On June 11, 2013, the court ordered O.A. referred to DBH for an assessment
regarding continuing her psychotropic medications. On June 25, 2013, Dr. Cho at DBH
evaluated O.A. and maintained her on Zoloft 100 mg once a day and Risperdal 2 mg once
a day, which was the same dosage approved May 17 and June 11, 2013. At the July 16,
2013, nonappearance review of O.A.’s psychotropic medications, the juvenile court
confirmed Dr. Cho’s assessment and current medication status. The August 7, 2013 CFS
25
Health and Education Passport report also states that O.A.’s dosage for Zoloft remained
100 mg, beginning in March 2013, and O.A.’s dosage for Risperdal remained 2 mg,
beginning in October 2012, as recommended by Dr. Cho. The September 2013 DBH
assessment report indicates Drs. Cho and Galang-Feather suggested attempting to
decrease O.A.’s Risperdal dosage if O.A. continued to do well.
At the hearing on mother’s section 388 petition on October 15, 2013, the juvenile
court therefore denied mother’s request to stop the psychotropic medications but did not
preclude the possibility of a reduction. The court ordered that CFS was to submit a
packet within 60 days regarding O.A.’s behavior, along with a medication report
regarding the possibility of reducing O.A.’s medication dosages.
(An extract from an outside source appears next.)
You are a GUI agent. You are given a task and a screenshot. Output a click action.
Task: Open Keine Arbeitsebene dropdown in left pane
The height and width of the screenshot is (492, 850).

The record shows
mother did not establish O.A.’s medication dosages were increased, nor did she establish
that it was in O.A.’s best interest to decrease or stop her medication. Although there was
evidence O.A.’s mental condition had improved, this may have been because of the
psychotropic medication. Mother has not established that there would not be any adverse
effects, such as O.A. regressing, if she stopped taking the medication. Physicians
suggested trying a reduction, and the court therefore ordered an evaluation and
recommendation regarding doing so. The juvenile court’s October 15, 2013 order
denying modification of the June 11, 2013 order regarding administering psychotropic
medication was appropriate and therefore not an abuse of discretion.
26
IV
2013 VISITATION ORDERS
Mother appeals the June 11 and October 15, 2013 visitation orders. These orders
are the same, with the exception the June 11 order, not only prohibited in-prison
visitation, but also prohibited mother contacting O.A. by correspondence and phone
unless O.A. requested such contact. The October 15, 2013 order modified the June 11
order by ordering CFS to schedule supervised phone calls for mother and allow
monitored correspondence. Mother’s objection to the June 11, 2013 visitation order is
moot because it was superseded by the October 15, 2013 visitation order.
October 15, 2013 Order
As to mother’s appeal of the October 15, 2013 order regarding visitation, mother
cites In re Julie M. (1999) 69 Cal.App.4th 41, 49-50, for the proposition that permitting
O.A. to decide for herself whether she wanted to receive mother’s calls and
correspondence was an improper delegation of discretion. But the juvenile court’s order
on October 15, 2013, was not an improper “abdication of governmental responsibility,”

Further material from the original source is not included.